Good poetry often points at something — a concept, feeling, state of mind, an emotional landscape. It's limited by language, so it can't always exactly define the space it wants to. Instead, it uses language to dance around a conceptual mountain, using analogy and metaphor to paint a picture that may not be possible to paint directly.
Music does this. There's emotion conveyed through music that doesn't map cleanly on to words. And perhaps maps differently for different people, but still maps all the same.
Sometimes single analogies are too unspecific. Or perhaps misleading. Or incomplete. We run into this a lot in meditation instruction, because the mental states a practitioner may experience are incredibly difficult to put into words. This is probably why so many meditative states and methods keep their Pali, Hindu, or Tibetan names, because they're just markers to something that has to be experienced to really know what it's like. Teachers use many analogies to try to triangulate a concept, where none are "correct", but hopefully some are directionally useful.

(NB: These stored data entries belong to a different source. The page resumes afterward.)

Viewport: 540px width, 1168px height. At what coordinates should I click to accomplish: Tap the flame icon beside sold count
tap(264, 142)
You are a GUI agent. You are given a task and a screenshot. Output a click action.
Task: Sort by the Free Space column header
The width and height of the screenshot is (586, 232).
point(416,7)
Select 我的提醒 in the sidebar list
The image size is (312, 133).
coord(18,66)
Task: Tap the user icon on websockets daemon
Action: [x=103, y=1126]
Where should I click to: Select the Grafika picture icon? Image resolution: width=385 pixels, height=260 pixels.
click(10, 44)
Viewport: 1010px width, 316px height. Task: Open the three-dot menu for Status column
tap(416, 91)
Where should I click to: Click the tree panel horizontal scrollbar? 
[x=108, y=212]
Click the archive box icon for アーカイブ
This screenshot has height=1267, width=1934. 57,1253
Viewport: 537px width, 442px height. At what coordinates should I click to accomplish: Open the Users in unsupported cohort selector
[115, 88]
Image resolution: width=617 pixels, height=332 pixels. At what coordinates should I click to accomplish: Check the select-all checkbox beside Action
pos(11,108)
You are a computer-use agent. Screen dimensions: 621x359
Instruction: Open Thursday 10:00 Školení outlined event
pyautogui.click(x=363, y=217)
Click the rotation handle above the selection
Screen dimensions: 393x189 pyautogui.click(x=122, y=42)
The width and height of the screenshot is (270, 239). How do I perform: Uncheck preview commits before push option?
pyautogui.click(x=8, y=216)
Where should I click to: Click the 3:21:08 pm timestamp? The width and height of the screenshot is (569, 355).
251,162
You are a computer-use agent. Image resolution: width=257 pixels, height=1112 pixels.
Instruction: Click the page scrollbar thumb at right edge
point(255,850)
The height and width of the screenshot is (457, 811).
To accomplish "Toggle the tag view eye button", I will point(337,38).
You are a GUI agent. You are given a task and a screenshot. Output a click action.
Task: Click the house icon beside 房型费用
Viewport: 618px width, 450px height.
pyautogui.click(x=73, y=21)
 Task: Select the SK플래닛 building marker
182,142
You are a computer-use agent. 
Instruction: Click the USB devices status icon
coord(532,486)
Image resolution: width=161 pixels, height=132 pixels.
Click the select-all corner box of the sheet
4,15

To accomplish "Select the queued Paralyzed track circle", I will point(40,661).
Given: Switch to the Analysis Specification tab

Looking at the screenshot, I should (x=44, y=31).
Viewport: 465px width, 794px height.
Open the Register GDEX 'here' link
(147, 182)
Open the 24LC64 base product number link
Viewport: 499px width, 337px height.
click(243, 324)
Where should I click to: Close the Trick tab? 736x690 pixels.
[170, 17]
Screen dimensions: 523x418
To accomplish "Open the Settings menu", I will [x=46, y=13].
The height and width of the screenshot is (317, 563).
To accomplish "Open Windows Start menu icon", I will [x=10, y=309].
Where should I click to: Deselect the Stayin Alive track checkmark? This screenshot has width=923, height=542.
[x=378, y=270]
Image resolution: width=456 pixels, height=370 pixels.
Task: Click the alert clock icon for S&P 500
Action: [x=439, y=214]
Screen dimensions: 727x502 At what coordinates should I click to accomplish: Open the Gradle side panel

Recently, in a meditation class, we had been talking about a specific meditative state for a while — one that is hard to put into words, and happens fairly spontaneously when doing a certain practice. A participant offered an interpretative dance to illustrate what a specific meditative state feels like. Immediately, I felt I had a much better understanding of the state. The discussion, full of analogies, and a very-non-verbal example triangulated a concept.
Some concepts are as if they're on the top of a mountain, and there's no great straight paths up. Talking about these concepts is hard, because we have no good maps or coordinates for exactly where we want to refer to.
Here's a useful tool: circumnavigate the mountain with many examples and arguments—which by themselves are each incomplete—but together "bound" the space. Then, slowly tighten the bounds, as if you climb the conceptual mountain from many sides at once. What's common between the examples starts to surface more and more clearly, as the superfluous details fall away.
Surfaces and Essences is one of my favorite books because Douglas Hofstadter and Emmanuel Sander do exactly this. They want to make a big claim: all cognition is analogy making. They can't show the reader this directly because this concept can't be pointed at, and they want to dismantle beliefs you likely have but don't know you have. Disproving it would take one counter example, but "proving" it requires conceptually surrounding this big idea from many angles, and slowly tightening them in. So they approach this mountain through physics, linguistics, mathematics, common sense, and stories. The book isn't about physics, but uses it to explain something else.
When using convergence arguments with a conversational partner, it's an interactive and adventurous exercise. When I'm doing it, I readily admit I can't point directly at the perspective I'm offering. So, together, we explore around the conceptual mountain. The other person's examples and arguments can serve as compasses — do they point towards or away from where I want to explore? Keeping a light grasp on what's interesting to follow is best, because surprises crop up often. Even more important is an attitude of exploration and wonder. Sometimes, together, we can find a direct path to the concept. Usually, it tightens up my own understanding.